» **QUESTIONS ON THE MATERIAL**
• a. In the passage about trusting your inner voice, what happens to the writer's hands when connecting with a person with a heightened level of awareness?
• b. Pick up the passage about trusting your inner voice after its last sentence and keep writing in the same voice.

If you can give your enemies the benefit of the doubt, you can create a loving environment for yourself and them. My hate for others only comes from a feeling of dissatisfaction with my own self-image. That truth always wins, and that love never dies.

5. Trust your inner voice.

Do you know that voice that creeps up to you in the middle of the night and lingers at the edges of your mind? The one that makes you feel haunted. The nervous tick before a presentation, the sound of heartbreak after a break up, and the joy of seeing the ocean for the first time. Everyone has a voice. Some psychologists talk about it existing in a state of “flow”, letting your body and mind go where it must.

Tapping into that will let you understand yourself better and relate to the world in a more authentic way. It might come out as words in your head, pictures, videos, movement, or talking. The happiest state I have ever found is connecting with a person with a heightened level of awareness. My hands go from cold to red hot. I feel blood rushing to my finger tips. I feel the moment pass slowly, and smoothly. I feel completely and totally happy.

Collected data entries

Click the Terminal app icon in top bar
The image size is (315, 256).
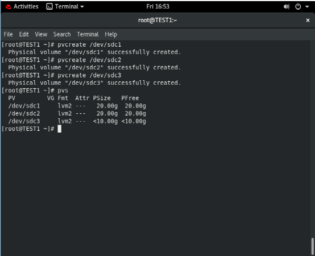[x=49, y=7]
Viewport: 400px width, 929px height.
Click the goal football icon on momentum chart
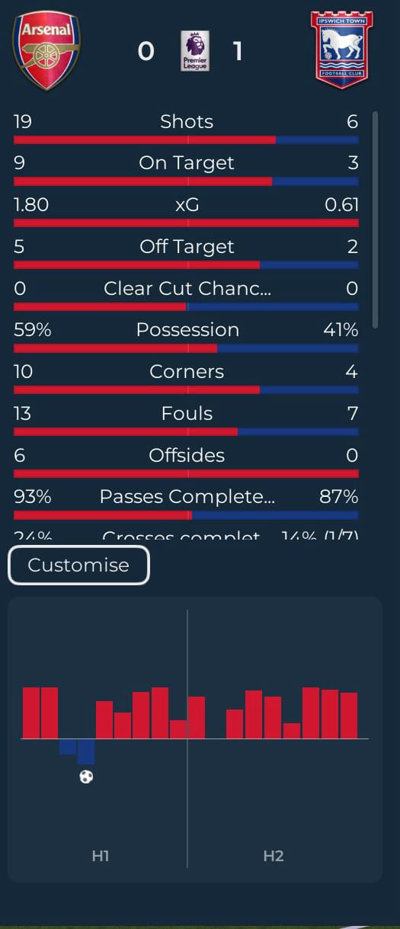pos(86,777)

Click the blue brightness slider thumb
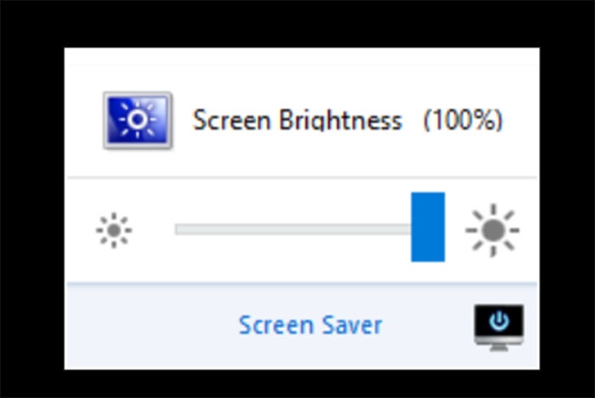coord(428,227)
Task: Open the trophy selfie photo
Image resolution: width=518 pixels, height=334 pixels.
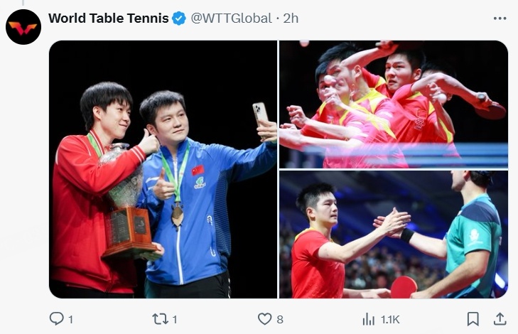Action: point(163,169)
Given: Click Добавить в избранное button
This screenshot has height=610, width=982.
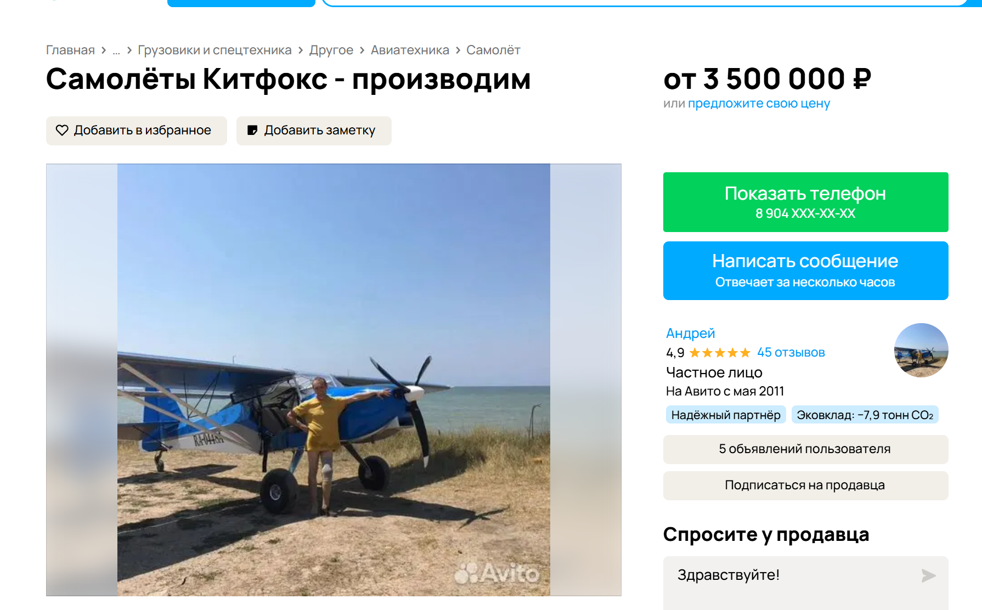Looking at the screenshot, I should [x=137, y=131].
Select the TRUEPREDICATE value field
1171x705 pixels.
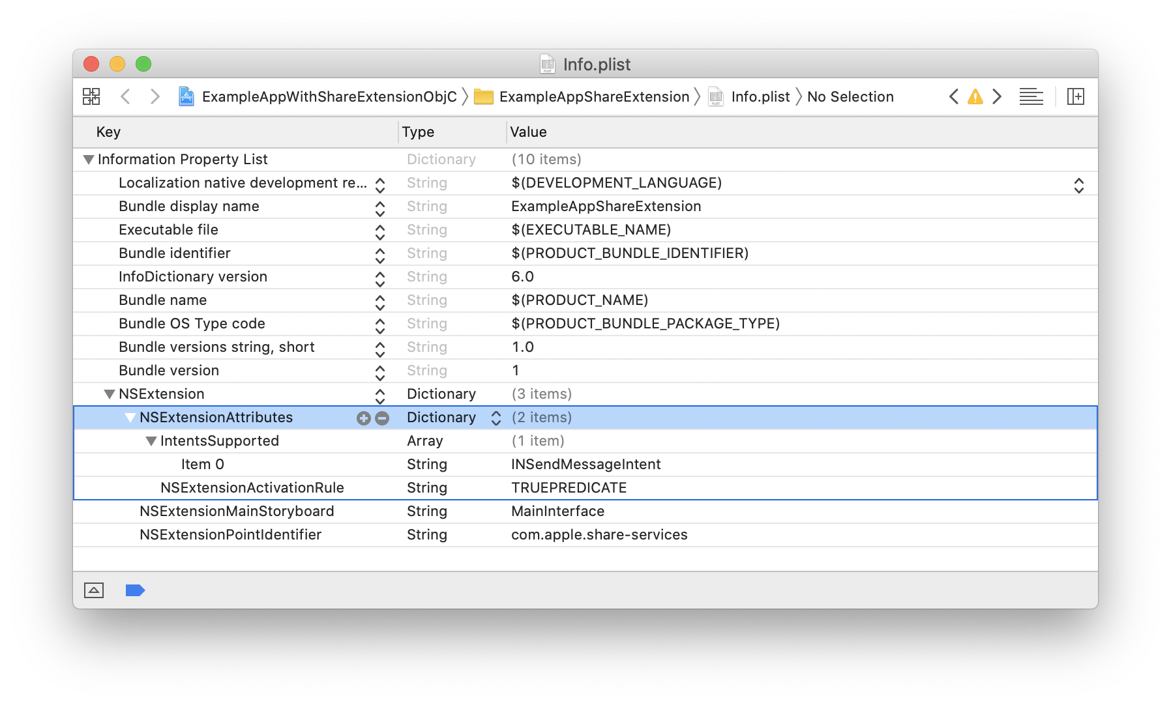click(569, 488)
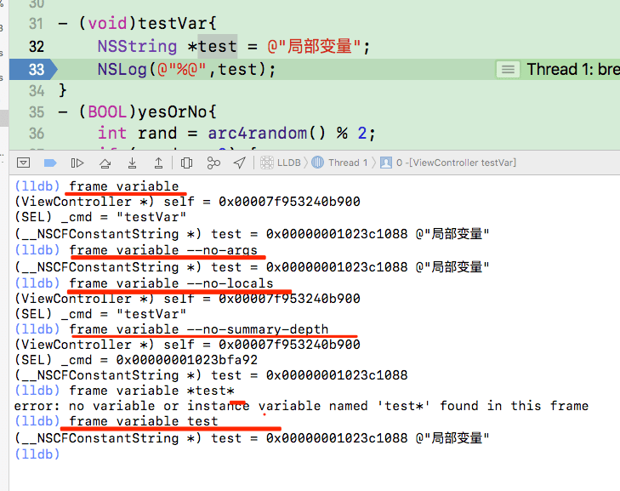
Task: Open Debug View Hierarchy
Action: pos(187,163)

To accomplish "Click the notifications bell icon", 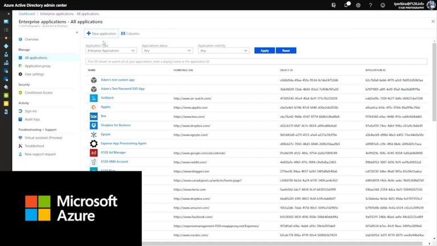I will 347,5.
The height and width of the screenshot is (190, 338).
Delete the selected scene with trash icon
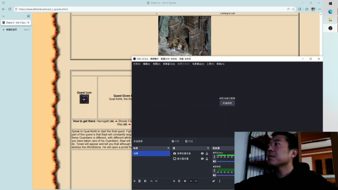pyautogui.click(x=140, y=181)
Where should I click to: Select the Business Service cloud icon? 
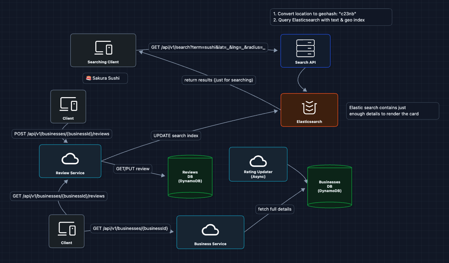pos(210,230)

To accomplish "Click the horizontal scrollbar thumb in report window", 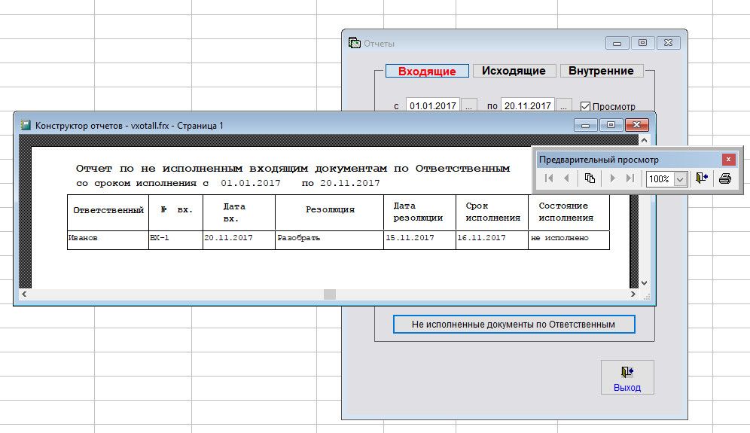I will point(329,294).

» **WRITTEN ANSWERS**
• a. They go from cold to red hot.

• b.
That voice will tell you what you want and need in the moment. Suppressing it will only hurt you and those around you. Listen closely, it’s whispering to you right now.

6. Limits are an illusion.

When we go about our lives, we think there is a preordained way of thinking about the world. There are certain boxes we have to check to be seen as an upstanding member of society. Go to college, get good grades, find a job, marry someone, buy a house, and have babies. Nothing is wrong with those things.

However, that is a movie I have seen all too often end in heart break and missed opportunities. I plan on doing all those things. However, I’m going to get there in as creative of a way as possible. I’m going to live everyday with as much passion as possible and then more, and then more after that, and then more after that.

This video, “35” by Duct Tape then Beer makes me cry every time I see it. Brendan Leonard is a climber who decided to do 35 routes to celebrate his 35th birthday. My favorite quote from it is this, “And when it all adds up, you’re not doing something, you’re being something. And what I want to be, is happy.”

My life is about pushing myself to the extremes, and then further. Seeking happiness in seemingly meaningless things. To do so requires great work ethic. Say you normally do twenty five push ups to work out. To really increase that number for next week, find a space, and never leave until you have done 400 pushups. Rest, recover, relax, and then push harder the next day.

That is how boundaries are broken. Breaking past what you think is your absolute limit, and then going further. Try it, you’ll surprise yourself.

7. You are f**king awesome.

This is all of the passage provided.